__EXCERPTED DATA__
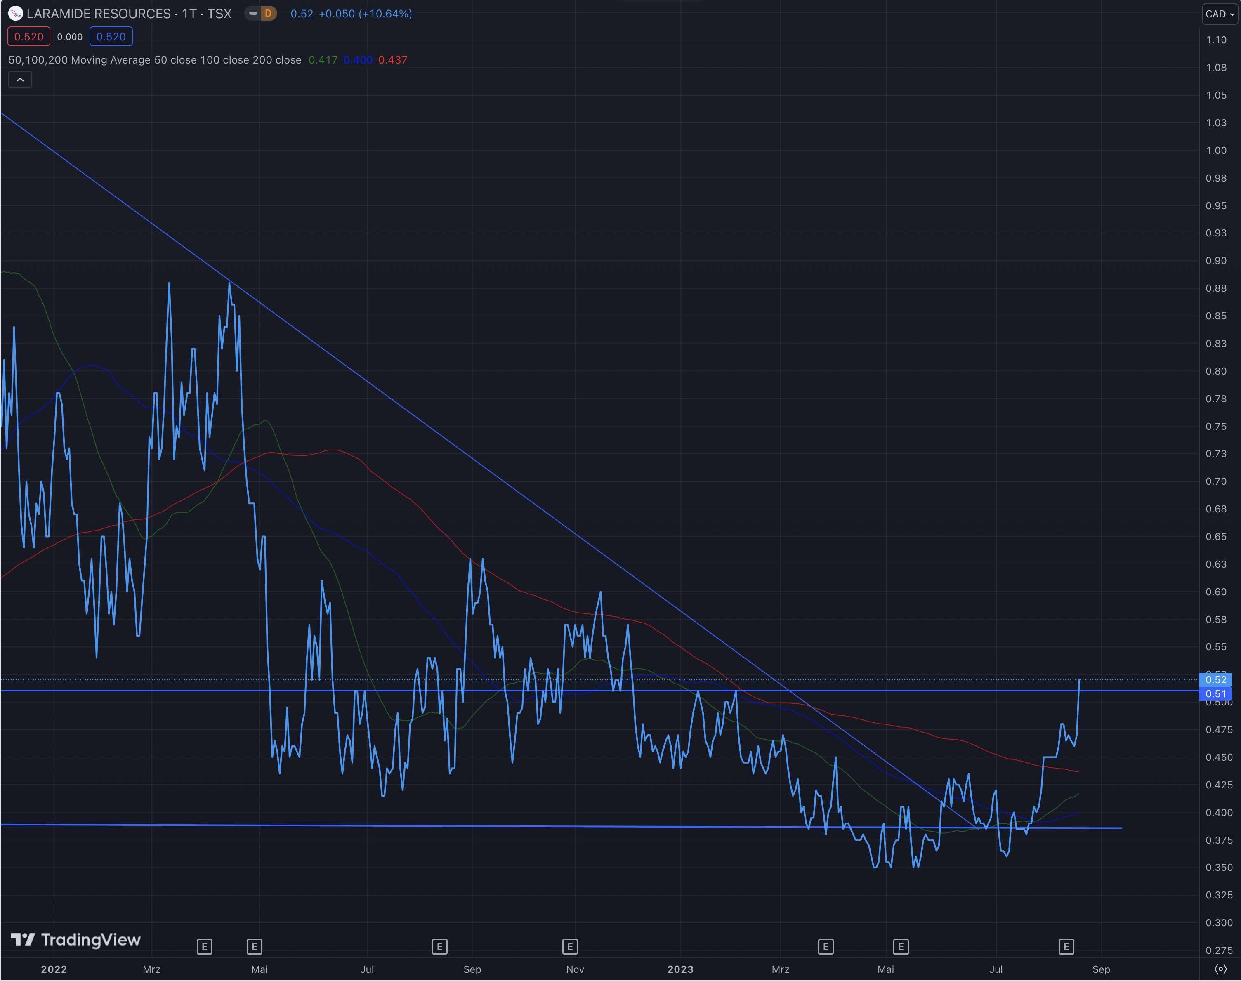Click the 0.52 current price label on axis
The width and height of the screenshot is (1241, 981).
click(1216, 679)
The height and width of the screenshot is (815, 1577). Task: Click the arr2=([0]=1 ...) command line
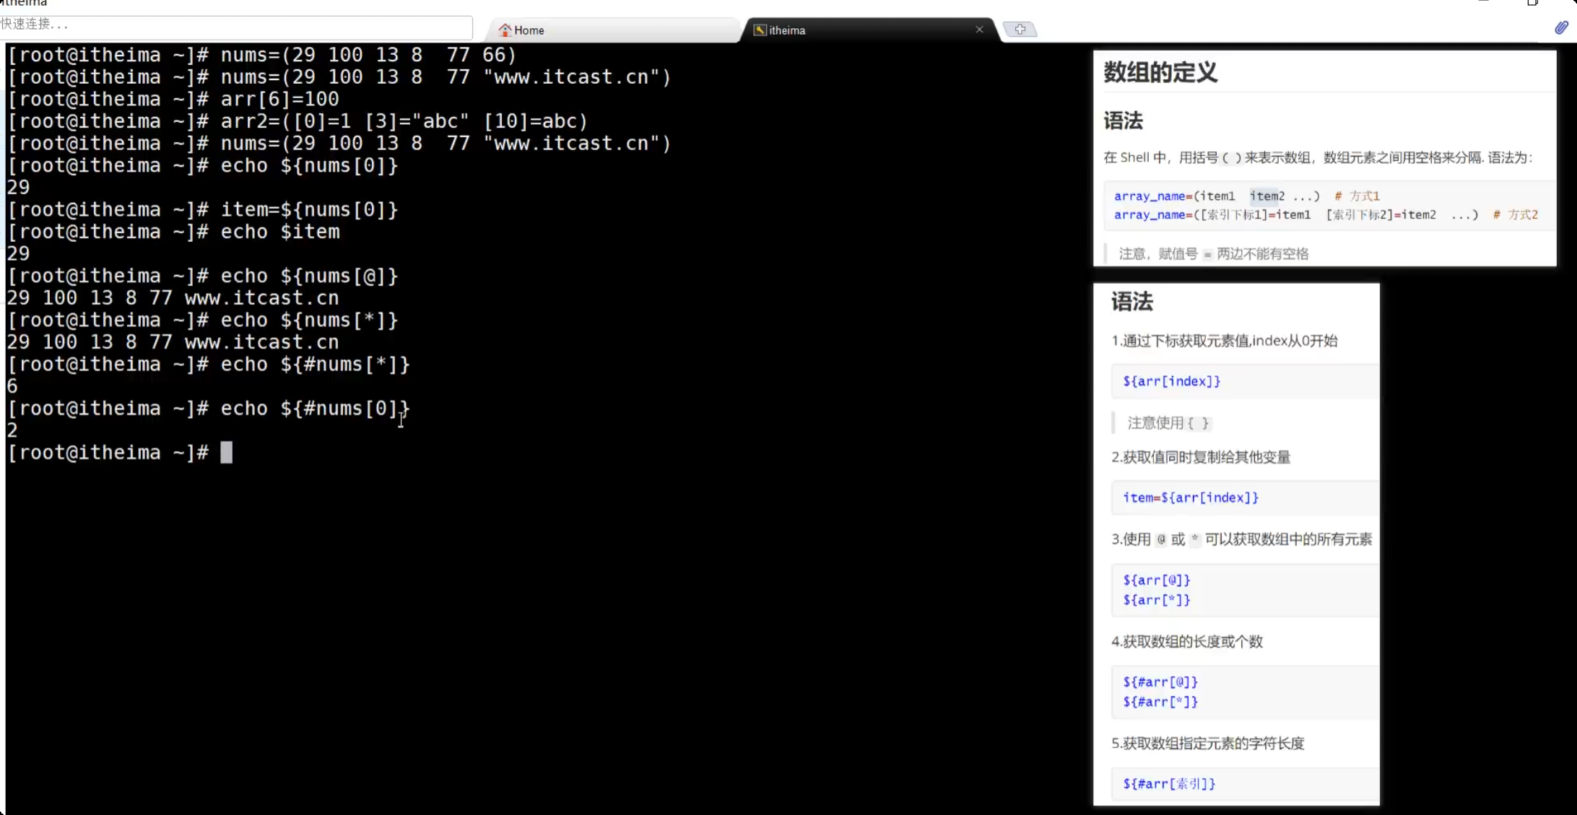point(404,121)
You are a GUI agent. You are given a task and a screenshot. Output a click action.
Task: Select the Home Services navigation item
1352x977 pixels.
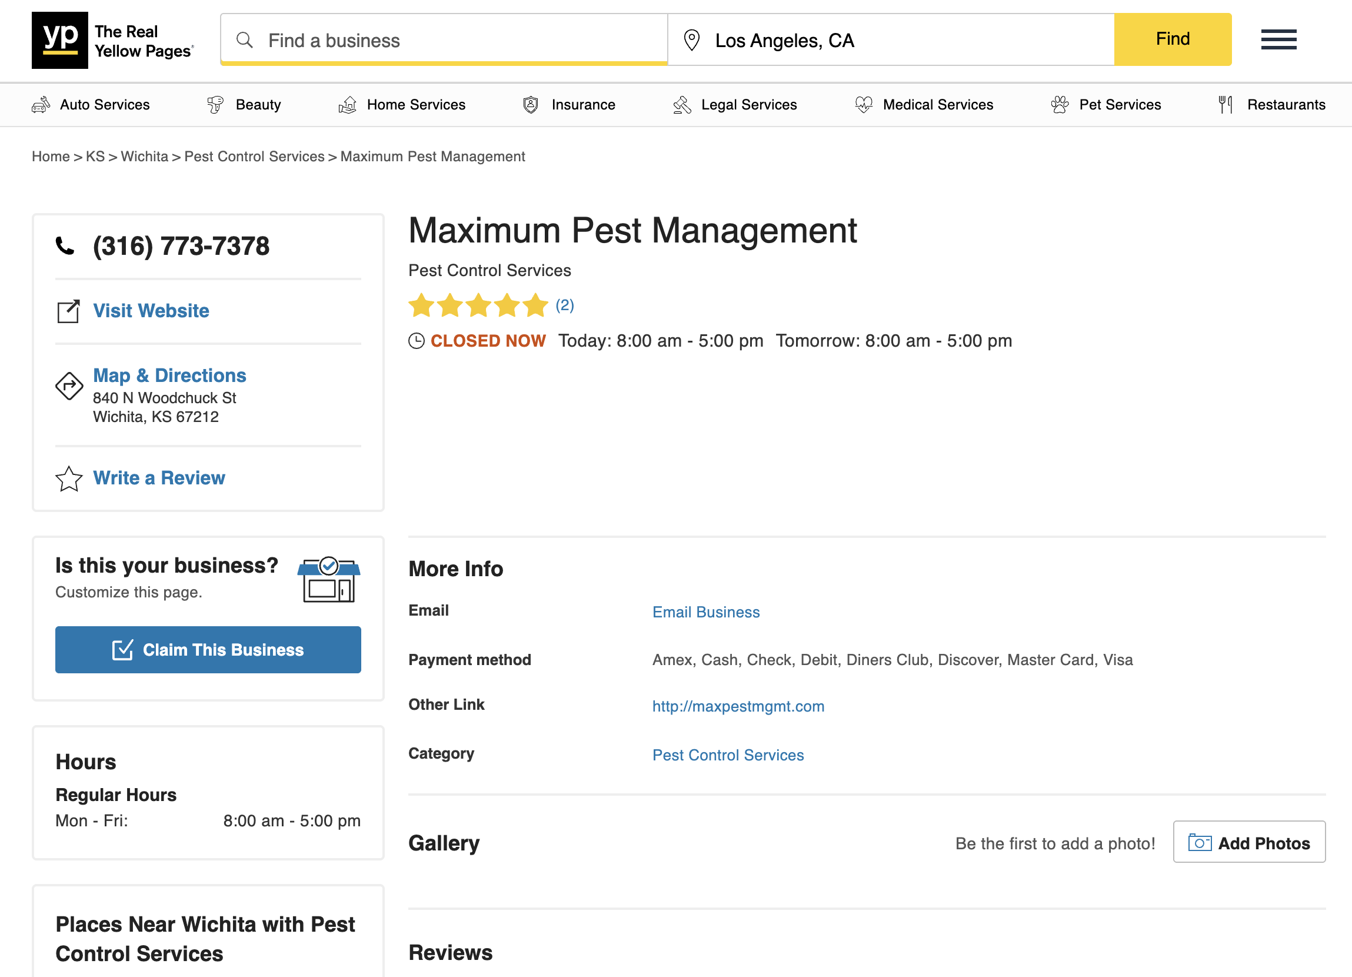click(x=415, y=104)
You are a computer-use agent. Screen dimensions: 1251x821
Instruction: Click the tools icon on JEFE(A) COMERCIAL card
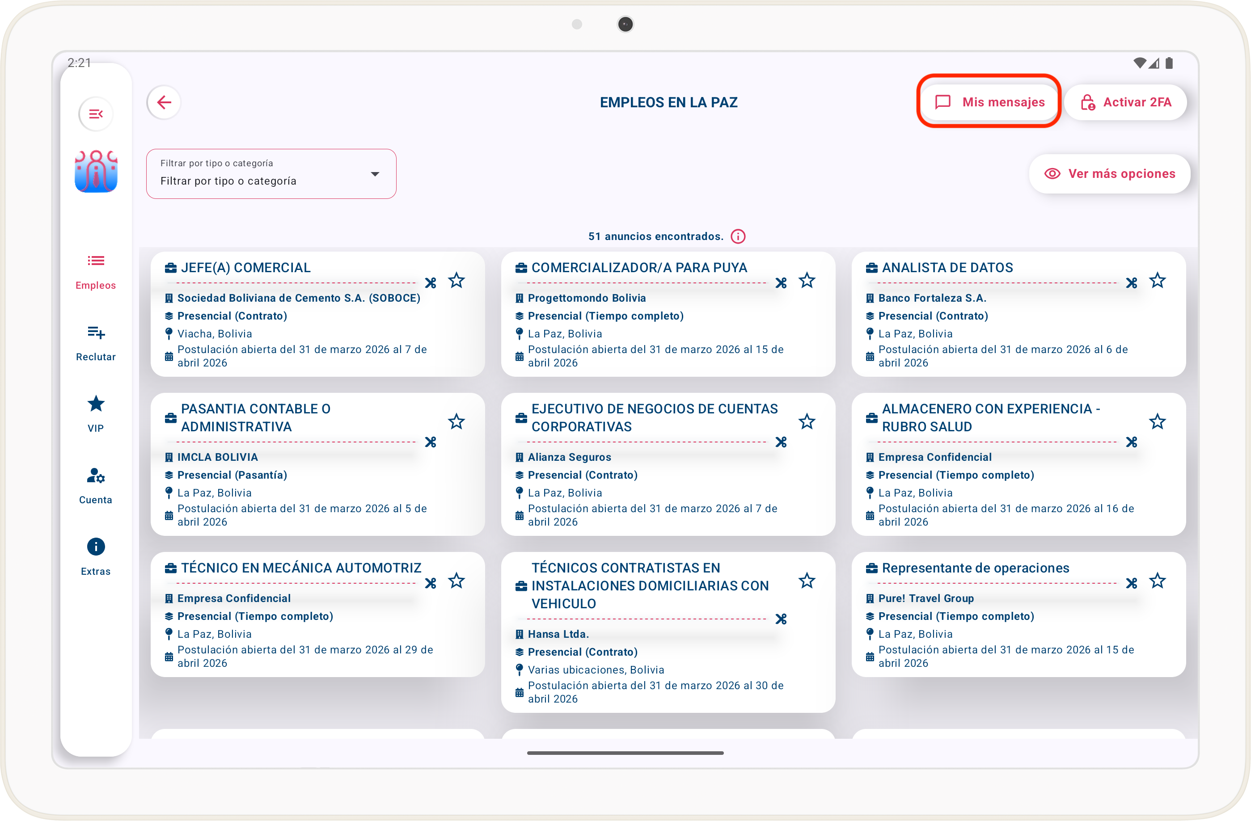click(x=430, y=283)
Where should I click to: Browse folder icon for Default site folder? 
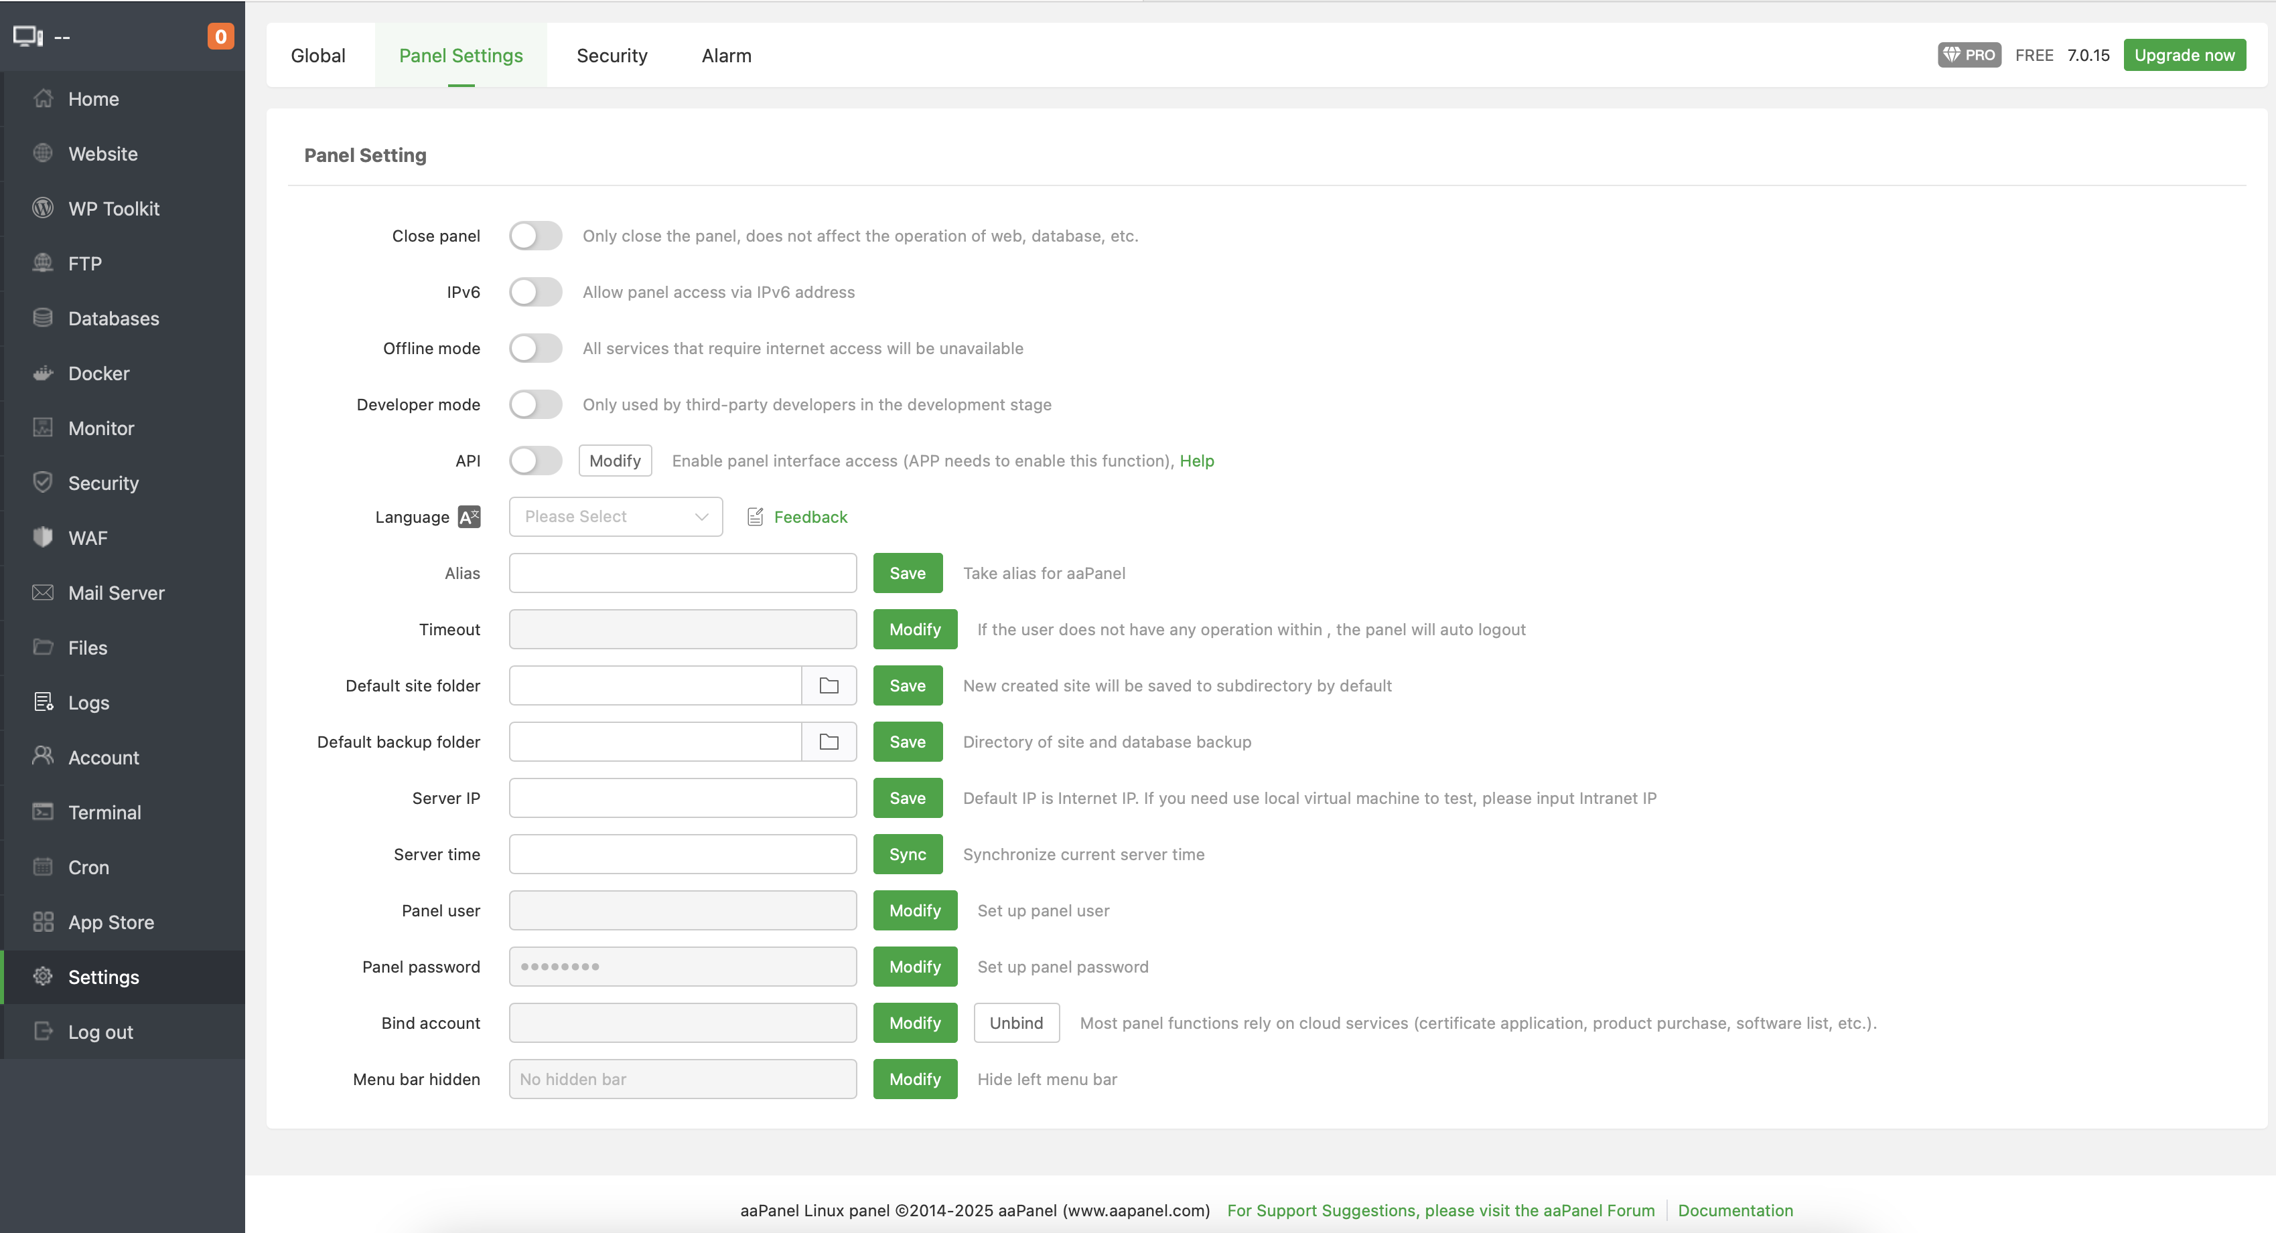pos(828,685)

__TASK DETAILS__
Retype precisely, and only, the lines from the one holding "You are a computer-use" through the final line of the data above, with the pictures omitted.

__RESULT OF THIS TASK__
You are a computer-use agent. Screen dimensions: 1251x821
Instruction: Click the tools icon on JEFE(A) COMERCIAL card
click(x=430, y=283)
Where should I click to: Browse folder icon for Default site folder? 
pos(828,685)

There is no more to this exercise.